- The task: Revise the lines from the one containing "Open Request CARFAX History Report link" through the one containing "pyautogui.click(x=209, y=27)", replacing "screenshot" with "page image" and leaving everything else unchanged. Give back only those lines, without the pictures.

- Record set:
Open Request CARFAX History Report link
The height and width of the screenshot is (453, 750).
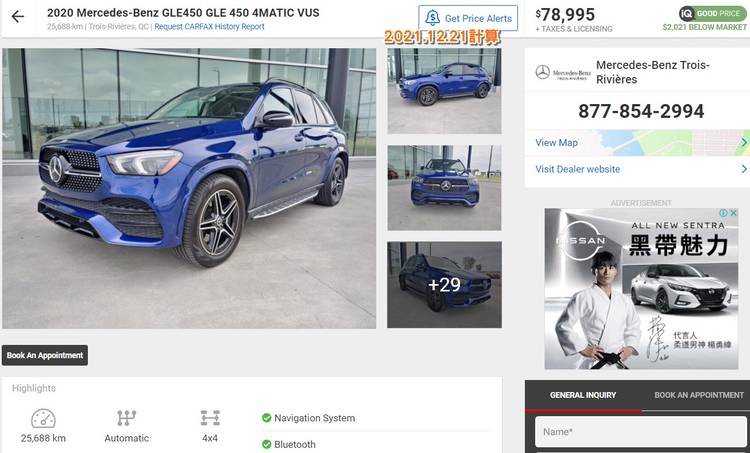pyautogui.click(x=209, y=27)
---
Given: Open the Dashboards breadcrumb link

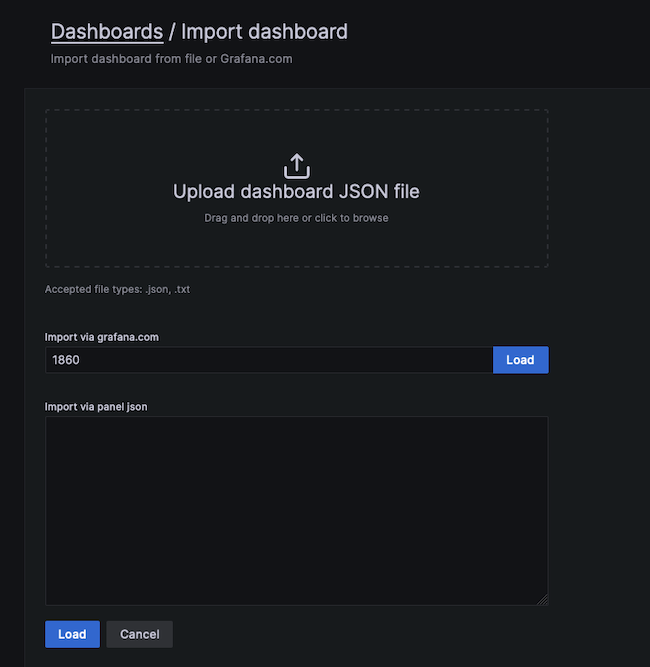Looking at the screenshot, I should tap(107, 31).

- Solution for this task:
Open Request CARFAX History Report link
The height and width of the page image is (453, 750).
pyautogui.click(x=209, y=27)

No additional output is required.